Emergency medical care
Whenever you’re in a situation that requires emergency medical attention, you should get to your nearest community health centre as quickly as possible.
When arriving at a health care centre, a health worker will assess you give you a colour corresponding to how severe your condition is.
- Green – A health worker will see you when they’re available.
- Yellow – A health worker will see you as soon as possible.
- Orange – A health worker will see you urgently.
- Red – A health worker will see you immediately.
By following this system, you’ll receive the right treatment at the right level of care.
Always go to your local clinic first to have your required level of care and treatment determined by medical staff.
Always take your ID with you.
If you need follow-up care, the health worker will set up an appointment to ensure you receive the necessary treatment at the right level by your clinic.
To avoid long waiting time, always try to be on time for your appointment, and remember to bring your ID book.
Once at your clinic, your condition is assessed and treatment will be determined, which may require a referral. Be sure to always have your ID book with you when visiting the clinic.
For life-threatening emergencies where you can’t get to a community health centre on your own, you must call our ambulance services as soon as possible.
To be in an accident or suffer a medical emergency can be very traumatic. Trauma can be managed or reduced if you know how to manage the emergency.
It is important to know what to do when calling an ambulance and what to expect when you get to the hospital.
When to call an ambulance
- heart attacks,
- near drowning incidents,
- serious motor vehicle accidents,
- unconscious individuals,
- and other such medical emergencies.
Non-emergency calls account for up to 70% of calls received by Emergency Medical Services (EMS). These range from headaches to tooth aches.. These types of calls hamper service delivery and place strain on already limited resources.
How to call an ambulance
The number to dial include 10177
Please have the patient details on hand when calling to insure that the incident is referred to the correct emergency resource.

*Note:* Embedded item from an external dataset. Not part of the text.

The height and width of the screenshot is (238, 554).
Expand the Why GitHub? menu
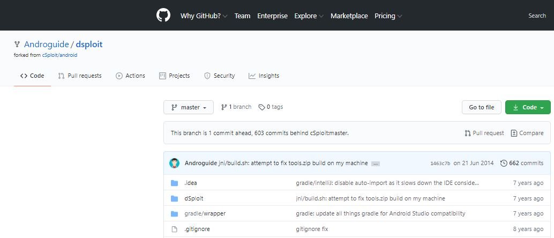pos(204,16)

What information you should give when calling an ambulance
• The current medical status of the patient. For example, are they breathing? Are their symptoms worsening?
• Any ongoing medical issues that you’re aware of, like breathing problems or heart issues? Are they taking any medication?
• Any changes to the patient’s condition while you’re on the call.
• Your exact location, with any landmarks that may help us find you faster.
An emergency medical resource is dispatched based on the information provided by the caller.
What to expect after you call an ambulance
In the event of a priority 1 (P1) medical emergency the ambulance will arrive within 15 minutes or less, 80% of the time. Non-life threatening priority 2 (P2) calls will need to wait longer due to pending P1 emergencies.
How the triage system works
The EMS triage system begins when you first contact an emergency call centre.
The call agent will:
- evaluate the emergency based on the information provided by the caller. This is why it’s very important to provide correct patient details including medical history if at all possible, and
- prioritise the severity of the emergency using several filtering protocols as well as input from emergency medical practitioners at the emergency call centre.
At this point the incident is given a triage colour code.
It’s important to give details about the emergency to the call centre to make sure that the correct code is allocated to it.
Most calls are triaged green due to 70% of calls being non-emergency incidents. We need to ensure that response time is not wasted on non-essential calls. EMS aims to arrive within 15 minutes of the initial call.
Currently, there’s no single emergency number in South Africa for emergencies. It’s very important for you to have the correct contact details handy for a speedy response to your specific emergency.